The GC content evaluation 314 refers to a determination of the percentage of guanine (G) and cytosine (C) nucleotides in a primer or probe. It is desirable to measure the GC content of a primer because GC pairs contribute to the specificity of the primer-probe pairs by ensuring they bind strongly and specifically to a target region without forming secondary structures or dimers. GC pairs may increase the binding strength and stability of a primer because they form three hydrogen bonds compared to two bonds formed in adenine (A) and thymine (T) pairs. Ideally, the GC content is within a range of about 40% to about 60%). In certain embodiments, the GC content evaluation 314 includes determining whether a GC content of the primer-probe pair is within a selected range.

In certain embodiments, the in silico operations 300 include an assessment of the inclusivity/exclusivity 320 of the qPCR assay. Inclusivity and exclusivity testing 320 is used to evaluate the performance and specificity of the qPCR assays to ensure they reliably detector include all of the target pathogen strains of interest (inclusivity), while also avoiding cross-reactivity with non-target organisms (exclusivity). Specifically, the inclusivity/exclusivity testing 320 includes determining an inclusivity value 322 and an exclusivity value 324 of the qPCR assay. An inclusivity value 322 determines a degree of which the assay can detect all relevant variants or strains of a target pathogen to ensure the assay is effective across not only a desired variation, but also other genetic variations of the pathogen. The exclusivity value 324 determines a degree of which the assay can detect a target pathogen without cross-reacting with non-target organisms or pathogens.

In certain embodiments, the inclusivity value 322 is expressed as a percentage indicating the number of target strains that are successfully detected by the qPCR assay out of a total number of target strains tested in the assay. In certain embodiments, the exclusivity value 324 is expressed as a percentage indicating the number of non-target organisms or strains not detected by the assay out of a total number of non-target organisms tested.

In certain embodiments, the inclusivity value 322 and/or exclusivity value is obtained in silico by selecting a representative collection (including various strains or genetic variants of a target pathogen) of sequences from a genetic database, e.g., NCBI, and evaluating the primer, primer-probe pair, or amplicon sequence for similarities/differences between targets/non-targets.

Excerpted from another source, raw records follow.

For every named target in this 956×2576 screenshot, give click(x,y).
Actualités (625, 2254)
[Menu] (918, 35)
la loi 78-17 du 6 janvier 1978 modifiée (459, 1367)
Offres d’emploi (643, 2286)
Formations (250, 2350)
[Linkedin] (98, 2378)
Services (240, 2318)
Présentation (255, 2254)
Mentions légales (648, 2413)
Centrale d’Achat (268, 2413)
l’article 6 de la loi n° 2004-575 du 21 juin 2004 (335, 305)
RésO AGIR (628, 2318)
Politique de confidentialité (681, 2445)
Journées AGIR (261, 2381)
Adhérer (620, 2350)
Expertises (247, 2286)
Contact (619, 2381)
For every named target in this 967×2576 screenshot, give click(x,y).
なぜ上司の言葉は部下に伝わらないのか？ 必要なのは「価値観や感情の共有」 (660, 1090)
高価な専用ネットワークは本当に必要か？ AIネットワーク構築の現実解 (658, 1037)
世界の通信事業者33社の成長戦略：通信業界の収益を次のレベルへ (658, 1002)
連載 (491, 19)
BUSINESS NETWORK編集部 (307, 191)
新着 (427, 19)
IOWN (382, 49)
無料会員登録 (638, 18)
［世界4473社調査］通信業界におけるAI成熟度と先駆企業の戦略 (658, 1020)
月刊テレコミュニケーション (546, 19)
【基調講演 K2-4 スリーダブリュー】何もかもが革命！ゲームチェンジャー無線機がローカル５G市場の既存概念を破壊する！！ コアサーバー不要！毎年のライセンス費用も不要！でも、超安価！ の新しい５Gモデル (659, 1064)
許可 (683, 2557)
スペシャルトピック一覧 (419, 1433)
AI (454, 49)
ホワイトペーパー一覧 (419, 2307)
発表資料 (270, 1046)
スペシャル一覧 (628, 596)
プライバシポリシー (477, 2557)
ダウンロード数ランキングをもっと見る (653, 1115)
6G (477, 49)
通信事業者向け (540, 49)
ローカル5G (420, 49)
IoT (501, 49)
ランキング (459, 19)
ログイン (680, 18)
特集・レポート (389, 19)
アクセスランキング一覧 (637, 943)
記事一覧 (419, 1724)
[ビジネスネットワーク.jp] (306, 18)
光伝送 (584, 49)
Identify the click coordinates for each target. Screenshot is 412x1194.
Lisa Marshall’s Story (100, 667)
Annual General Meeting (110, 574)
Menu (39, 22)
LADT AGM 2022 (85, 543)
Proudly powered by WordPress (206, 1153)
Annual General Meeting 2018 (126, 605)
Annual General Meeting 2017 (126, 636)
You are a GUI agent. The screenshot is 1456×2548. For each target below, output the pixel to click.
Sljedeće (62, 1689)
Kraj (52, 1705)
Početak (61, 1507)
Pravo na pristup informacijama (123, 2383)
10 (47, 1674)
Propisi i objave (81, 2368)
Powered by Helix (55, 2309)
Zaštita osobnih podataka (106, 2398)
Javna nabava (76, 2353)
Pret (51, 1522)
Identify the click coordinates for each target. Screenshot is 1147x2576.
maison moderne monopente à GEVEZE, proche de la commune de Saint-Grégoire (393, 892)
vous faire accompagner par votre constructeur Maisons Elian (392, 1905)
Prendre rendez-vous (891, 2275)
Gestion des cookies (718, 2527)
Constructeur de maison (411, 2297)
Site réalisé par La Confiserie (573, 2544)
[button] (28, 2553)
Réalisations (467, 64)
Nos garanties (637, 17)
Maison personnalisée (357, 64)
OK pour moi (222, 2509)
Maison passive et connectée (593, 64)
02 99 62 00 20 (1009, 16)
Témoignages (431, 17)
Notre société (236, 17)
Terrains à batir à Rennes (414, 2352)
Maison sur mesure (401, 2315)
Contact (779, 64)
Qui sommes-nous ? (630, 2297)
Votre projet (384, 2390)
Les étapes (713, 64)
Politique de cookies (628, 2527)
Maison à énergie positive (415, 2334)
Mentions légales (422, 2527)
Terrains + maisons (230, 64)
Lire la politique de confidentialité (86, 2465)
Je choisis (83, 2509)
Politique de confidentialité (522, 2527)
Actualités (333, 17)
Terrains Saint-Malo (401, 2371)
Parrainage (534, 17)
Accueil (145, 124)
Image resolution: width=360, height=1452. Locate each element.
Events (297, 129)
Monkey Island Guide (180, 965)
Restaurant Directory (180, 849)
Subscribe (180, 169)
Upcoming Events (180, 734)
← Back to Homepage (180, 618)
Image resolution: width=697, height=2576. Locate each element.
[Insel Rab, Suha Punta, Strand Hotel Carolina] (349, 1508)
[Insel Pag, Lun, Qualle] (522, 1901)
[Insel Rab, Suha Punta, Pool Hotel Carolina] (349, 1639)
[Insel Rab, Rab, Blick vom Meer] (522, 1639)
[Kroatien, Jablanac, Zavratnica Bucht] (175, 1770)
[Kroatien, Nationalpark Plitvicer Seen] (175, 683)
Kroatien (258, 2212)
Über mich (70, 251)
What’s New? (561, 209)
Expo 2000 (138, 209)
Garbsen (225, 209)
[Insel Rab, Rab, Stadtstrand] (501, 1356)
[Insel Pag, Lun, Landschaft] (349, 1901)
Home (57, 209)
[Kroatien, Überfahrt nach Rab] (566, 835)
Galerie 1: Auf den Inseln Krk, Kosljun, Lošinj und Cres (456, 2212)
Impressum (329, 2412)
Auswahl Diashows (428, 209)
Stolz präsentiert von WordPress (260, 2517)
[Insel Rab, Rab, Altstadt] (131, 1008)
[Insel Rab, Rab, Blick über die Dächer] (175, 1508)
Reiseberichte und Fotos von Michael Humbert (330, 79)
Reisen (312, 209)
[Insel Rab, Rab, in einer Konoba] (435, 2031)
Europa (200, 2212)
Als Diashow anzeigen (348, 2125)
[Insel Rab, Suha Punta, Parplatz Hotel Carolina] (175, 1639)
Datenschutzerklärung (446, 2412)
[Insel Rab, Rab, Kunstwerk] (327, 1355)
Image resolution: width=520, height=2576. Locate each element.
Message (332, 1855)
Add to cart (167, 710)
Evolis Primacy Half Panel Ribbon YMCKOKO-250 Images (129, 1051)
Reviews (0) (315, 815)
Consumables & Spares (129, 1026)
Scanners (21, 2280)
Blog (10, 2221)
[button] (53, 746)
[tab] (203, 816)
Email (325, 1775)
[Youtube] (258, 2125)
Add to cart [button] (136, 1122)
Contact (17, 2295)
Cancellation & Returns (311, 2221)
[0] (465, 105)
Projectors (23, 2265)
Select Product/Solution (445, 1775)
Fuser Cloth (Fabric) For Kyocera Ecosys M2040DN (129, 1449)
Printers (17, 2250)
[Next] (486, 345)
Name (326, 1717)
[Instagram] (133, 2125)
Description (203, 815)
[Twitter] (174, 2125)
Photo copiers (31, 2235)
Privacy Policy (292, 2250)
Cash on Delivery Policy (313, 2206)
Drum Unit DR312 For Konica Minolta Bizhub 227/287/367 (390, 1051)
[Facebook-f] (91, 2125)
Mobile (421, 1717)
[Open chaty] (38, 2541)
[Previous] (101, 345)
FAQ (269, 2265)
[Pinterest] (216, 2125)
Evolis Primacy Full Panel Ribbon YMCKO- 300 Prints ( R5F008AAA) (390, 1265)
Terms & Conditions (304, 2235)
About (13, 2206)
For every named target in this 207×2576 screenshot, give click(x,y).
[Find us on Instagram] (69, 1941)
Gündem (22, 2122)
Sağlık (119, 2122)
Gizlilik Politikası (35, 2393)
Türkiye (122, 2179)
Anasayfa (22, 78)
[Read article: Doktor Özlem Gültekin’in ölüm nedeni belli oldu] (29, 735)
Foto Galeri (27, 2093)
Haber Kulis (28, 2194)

In certain embodiments, the in silico operations 300 include secondary structure analysis 330. Secondary structure analysis 330 relates to the study of a spatial arrangement of nucleotides in DNA or RNA sequences. Various secondary structures for nucleic acids can include, by non-limiting example, hairpins, loops, and other structures. Secondary structure analysis 330 can include the use of one or more computational prediction tools for predicting the formation of secondary structures of a primer or probe.

In certain embodiments, the in silico operations 300 include one or more in silico PCR simulations 340. The in silico PCR simulation 340 is a computation method used to predict the performance of a qPCR assay based on data rather than physical lab experiments. In certain embodiments, the in silico PCR simulation 340 may utilize other in silico operations 300, for example, in silico primer design. In silico PCR simulation may include in silico PCR validation, which involves using the designed primers/primer-probe pairs in the PCR simulation and evaluating the performance of the assay, for example, the specificity, and optionally providing one or more optimization recommendations for improving PCR performance.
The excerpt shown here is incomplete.